WHAT THE TASK ASKS:
A copy is needed of each line in the records that has the word "field".

SUPPLIED DATA:
..........

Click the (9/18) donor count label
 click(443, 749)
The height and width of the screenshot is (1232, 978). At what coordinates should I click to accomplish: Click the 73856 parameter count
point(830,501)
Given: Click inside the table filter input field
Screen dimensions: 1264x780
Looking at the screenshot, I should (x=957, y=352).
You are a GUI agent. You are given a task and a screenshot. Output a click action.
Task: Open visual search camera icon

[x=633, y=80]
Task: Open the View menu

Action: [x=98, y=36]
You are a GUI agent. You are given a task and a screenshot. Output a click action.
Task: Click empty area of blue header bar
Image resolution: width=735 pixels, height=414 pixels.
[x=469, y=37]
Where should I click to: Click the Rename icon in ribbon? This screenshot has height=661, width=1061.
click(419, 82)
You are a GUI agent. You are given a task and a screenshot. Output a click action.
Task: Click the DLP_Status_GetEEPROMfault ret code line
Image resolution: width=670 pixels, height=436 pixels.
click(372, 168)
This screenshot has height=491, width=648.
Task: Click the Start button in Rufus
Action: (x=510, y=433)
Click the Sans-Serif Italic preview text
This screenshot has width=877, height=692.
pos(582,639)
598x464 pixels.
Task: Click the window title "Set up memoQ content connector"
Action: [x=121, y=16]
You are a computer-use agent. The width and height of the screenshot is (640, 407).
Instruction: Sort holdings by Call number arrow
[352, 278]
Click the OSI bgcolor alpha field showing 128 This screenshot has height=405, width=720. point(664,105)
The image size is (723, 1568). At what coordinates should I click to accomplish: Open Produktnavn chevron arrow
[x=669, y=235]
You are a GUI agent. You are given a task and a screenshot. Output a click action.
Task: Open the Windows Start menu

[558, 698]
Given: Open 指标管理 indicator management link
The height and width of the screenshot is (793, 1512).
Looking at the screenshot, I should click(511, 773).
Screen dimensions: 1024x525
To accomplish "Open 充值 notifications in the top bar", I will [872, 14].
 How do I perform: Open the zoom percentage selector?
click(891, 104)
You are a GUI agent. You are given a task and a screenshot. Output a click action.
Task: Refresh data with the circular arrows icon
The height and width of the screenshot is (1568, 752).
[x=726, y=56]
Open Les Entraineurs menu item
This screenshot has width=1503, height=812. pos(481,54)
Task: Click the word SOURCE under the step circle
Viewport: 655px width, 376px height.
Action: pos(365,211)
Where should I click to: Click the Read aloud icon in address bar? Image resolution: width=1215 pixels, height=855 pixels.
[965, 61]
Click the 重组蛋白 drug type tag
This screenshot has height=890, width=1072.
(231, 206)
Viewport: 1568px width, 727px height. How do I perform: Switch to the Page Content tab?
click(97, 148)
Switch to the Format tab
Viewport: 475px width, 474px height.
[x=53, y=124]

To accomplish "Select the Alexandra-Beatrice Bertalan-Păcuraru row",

..........

FINISHED TASK:
Given: Click inside the table filter input field
Click the OSI bgcolor alpha field showing 128 This screenshot has height=405, width=720. point(664,105)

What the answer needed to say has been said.